Because I connect to a wireless network that I don't manage that uses rfc1918 IPs. Each wireless node (router) in the network gets configured with a random 10.0.0.0/29 network address during initial setup on each node. The routing for these nodes is managed with OLSR on the wireless network. Pfsense apparently used to have a plugin for OLSR, but doesn't any longer and I cannot add routes for my internal LAN to OLSR. Nodes can come and go without notification or coordination on this network, so I can't reasonably maintain an accurate static route list, so I have a generic static 10.0.0.0/8 route out to that network interface to cover all wireless networks. I'm only allocated a /29 on the wireless network, and I provide services from multiple internal LAN IPs, so I have NAT configured so it only consumes one wireless IP. This is on my OPT1 interface, and the IP and gateway are provided via DHCP from the wireless node.

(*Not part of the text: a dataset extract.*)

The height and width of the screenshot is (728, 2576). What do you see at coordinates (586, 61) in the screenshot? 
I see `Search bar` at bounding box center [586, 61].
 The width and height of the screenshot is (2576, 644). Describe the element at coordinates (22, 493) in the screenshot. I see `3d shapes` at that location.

I'm open to suggestions for better ways to do this, but this is the only way I could see getting it to work with the restrictions I have.
My internal LAN is 10.10.6.0/24. This works fine because the LAN interface's /24 route is more specific than the wireless /8, so things route properly.

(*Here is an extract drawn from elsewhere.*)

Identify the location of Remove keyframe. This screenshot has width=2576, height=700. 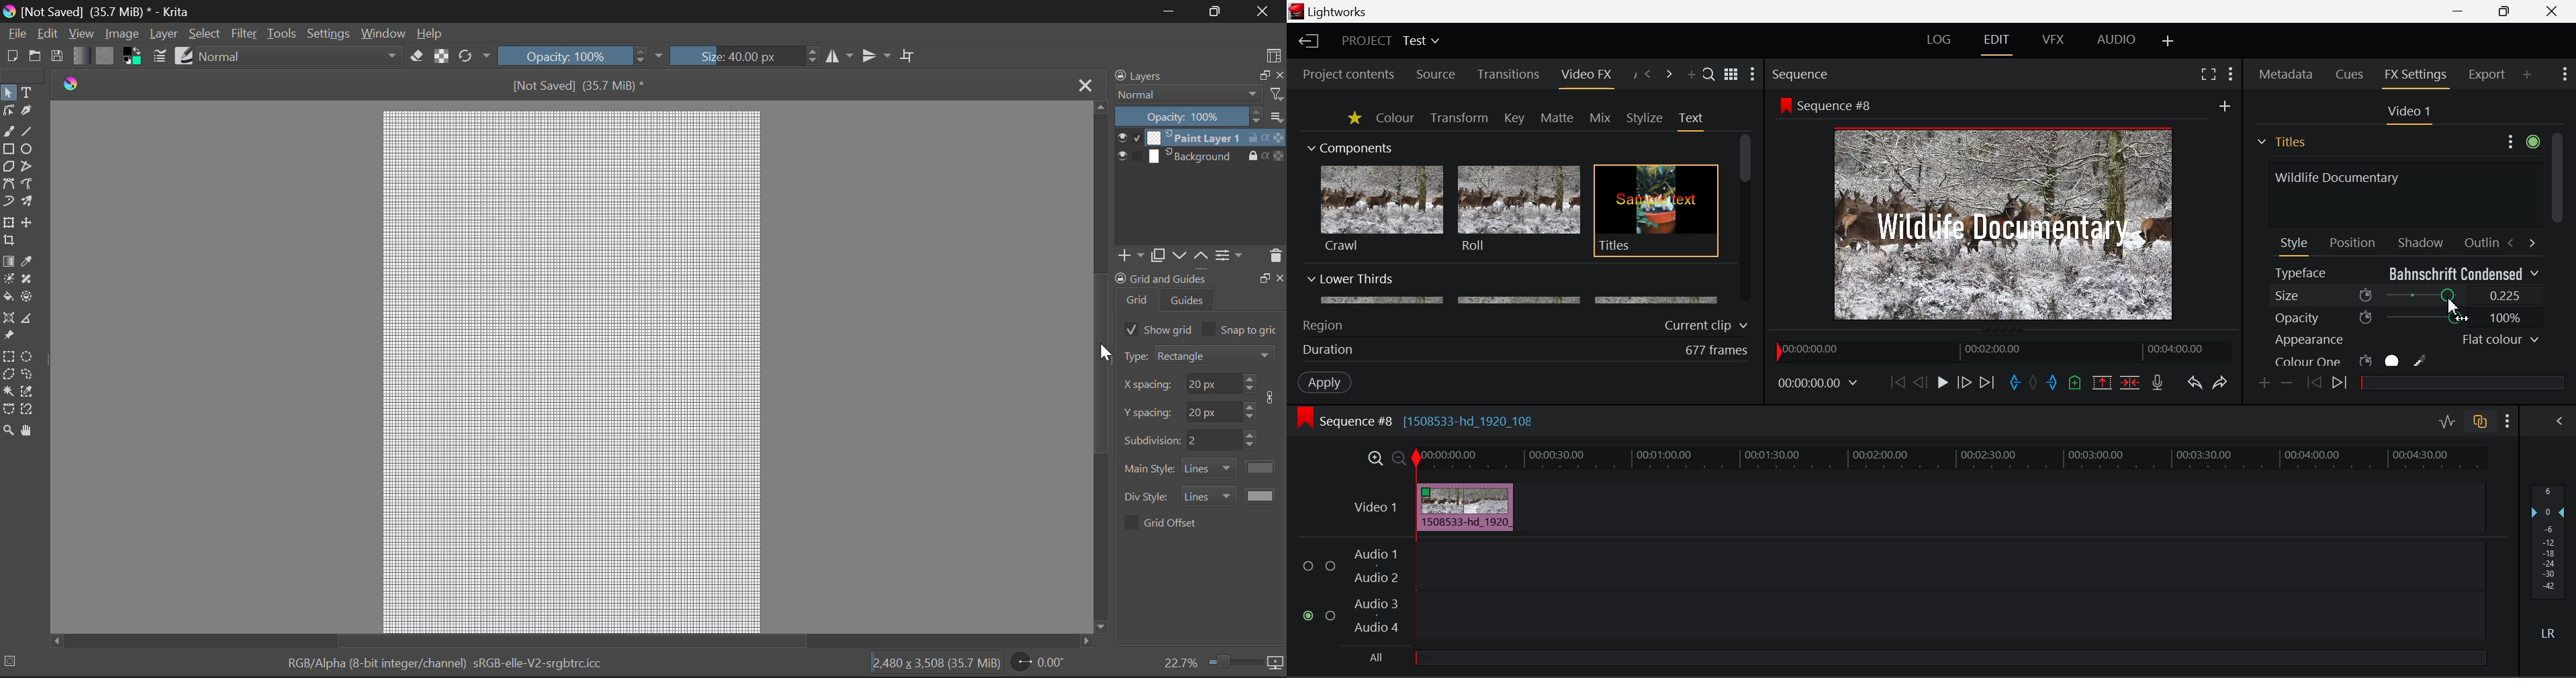
(2287, 385).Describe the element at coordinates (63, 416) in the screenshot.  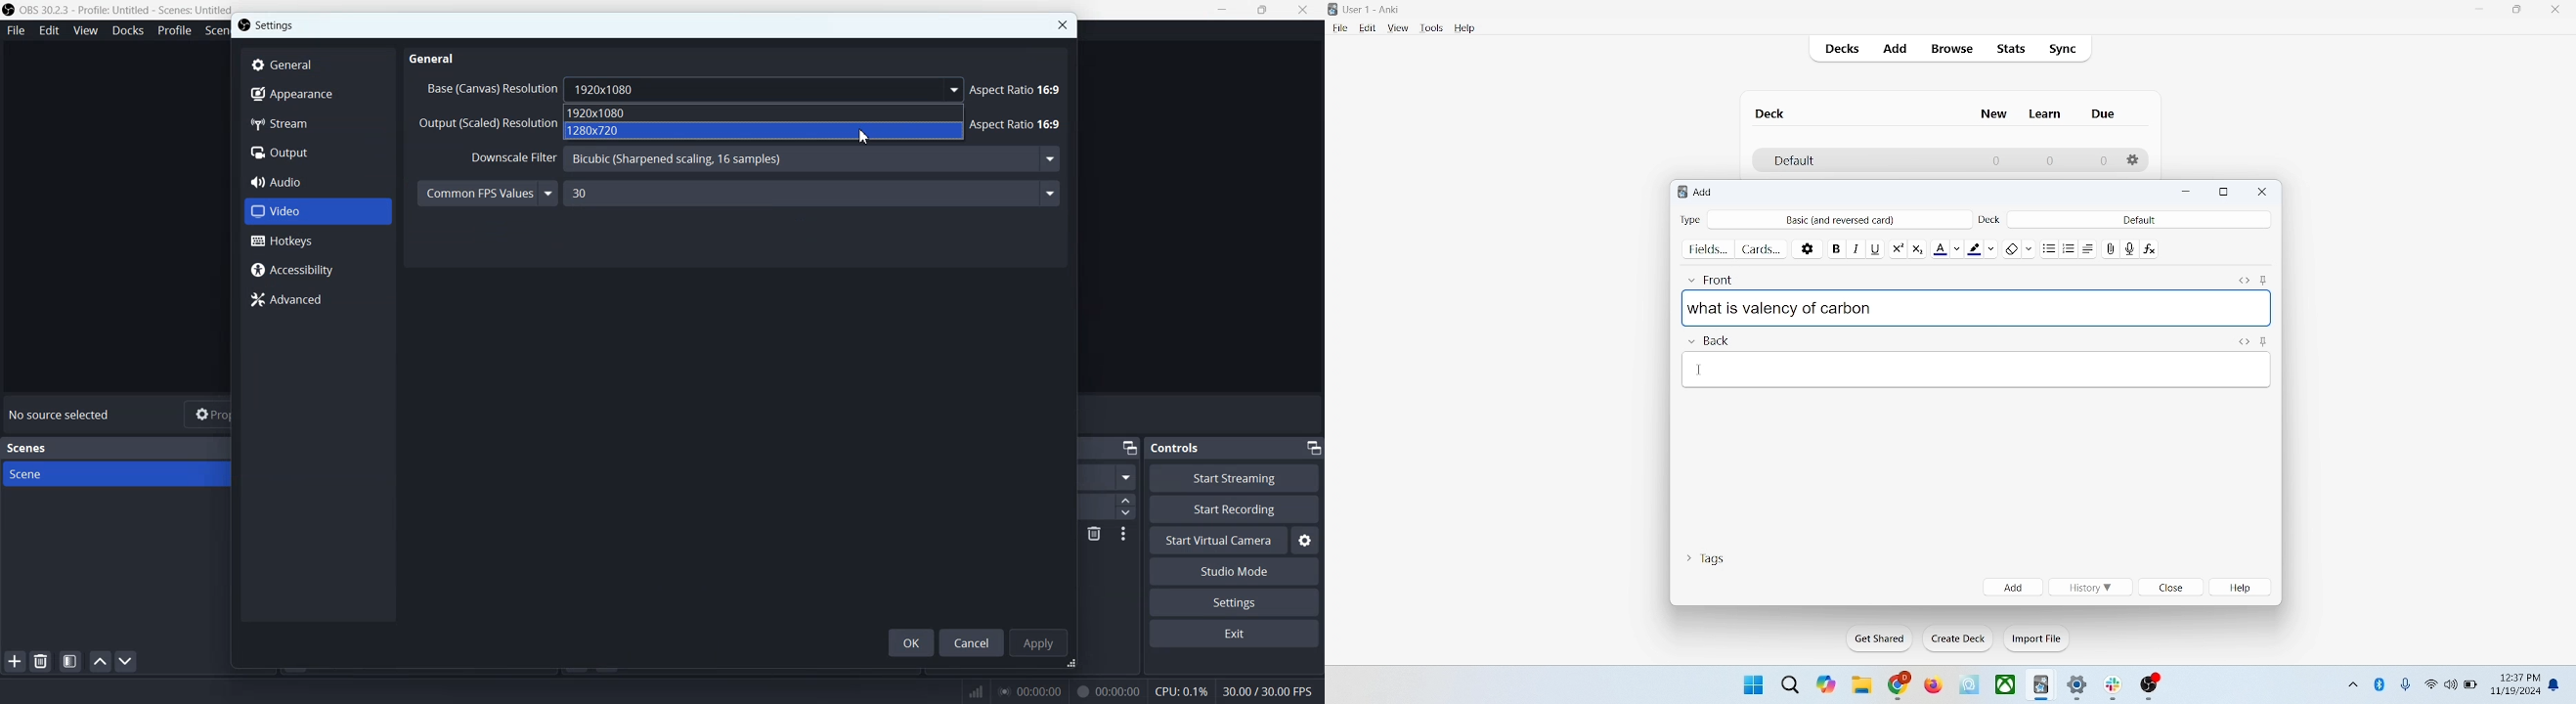
I see `No source selected` at that location.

The WAN port connects to my ISP, and is a 73.x.x.x/24 which is provided via DHCP from my cable modem.
So to recap:
To internet
73.x.x.1 (gateway)
|
73.x.x.x/24
WAN
+–---------+
| pfsense | LAN--10.10.6.1/24----To internal LAN
+-----------+
OPT1
10.117.100.157/29
|
10.117.100.153 (gateway)
To a couple dozen or so random 10.x.x.x/29 networks routed by OLSR"Do you have both gateways you get via dhcp as "default"?" "Post up your gateway section"
The only gateway that is set default is the WAN (internet) side.This is from my /conf/config.xml file:
<gateways><gateway_item><interface>opt1</interface>
<gateway>dynamic</gateway>
<name>MESH_NMT_DHCP</name>
<weight>1</weight>
<ipprotocol>inet</ipprotocol><monitor_disable></monitor_disable></gateway_item>
<gateway_item><interface>wan</interface>
<gateway>dynamic</gateway>
<name>WAN_DHCP</name>
<weight>1</weight>
<ipprotocol>inet</ipprotocol><monitor_disable><defaultgw><latencyhigh>1500</latencyhigh>
<losshigh>100</losshigh></defaultgw></monitor_disable></gateway_item>
<gateway_item><interface>wan</interface>
<gateway>dynamic</gateway>
<name>WAN_DHCP6</name>
<weight>1</weight>
<ipprotocol>inet6</ipprotocol><monitor_disable><defaultgw></defaultgw></monitor_disable></gateway_item></gateways>
and just for info:
<staticroutes><route><network>10.0.0.0/8</network>
<gateway>MESH_NMT_DHCP</gateway></route></staticroutes>Normally netstat -nr shows this:
Internet:
Destination Gateway Flags Netif Expire
default 73.x.x.1 UGS em0
10.0.0.0/8 10.117.100.153 UGS em2
10.10.6.0/24 link#2 U em1
10.10.6.1 link#2 UHS lo0
10.117.100.152/29 link#3 U em2
10.117.100.153 10.117.100.153 UGHS em2
10.117.100.157 link#3 UHS lo0
73.x.x.0/24 link#1 U em0
73.x.x.x link#1 UHS lo0
75.75.75.75 73.x.x.1 UGHS em0
75.75.76.76 73.x.x.1 UGHS em0
127.0.0.1 link#8 UH lo0
172.16.0.0/12 10.117.100.153 UGS em2When it goes bad I see this:
Internet:
Destination Gateway Flags Netif Expire
default 10.117.100.153 UGS em2
10.0.0.0/8 10.117.100.153 UGS em2
10.10.6.0/24 link#2 U em1
10.10.6.1 link#2 UHS lo0
10.117.100.152/29 link#3 U em2
10.117.100.153 10.117.100.153 UGHS em2
10.117.100.157 link#3 UHS lo0
73.x.x.0/24 link#1 U em0
73.x.x.x link#1 UHS lo0
75.75.75.75 73.x.x.1 UGHS em0
75.75.76.76 73.x.x.1 UGHS em0
127.0.0.1 link#8 UH lo0
172.16.0.0/12 10.117.100.153 UGS em2I've looked through the various logs when the problem happens, and I don't see anything obviously wrong.
I've played with various values and ultimately disabled gateway monitoring to make sure that isn't causing the problem.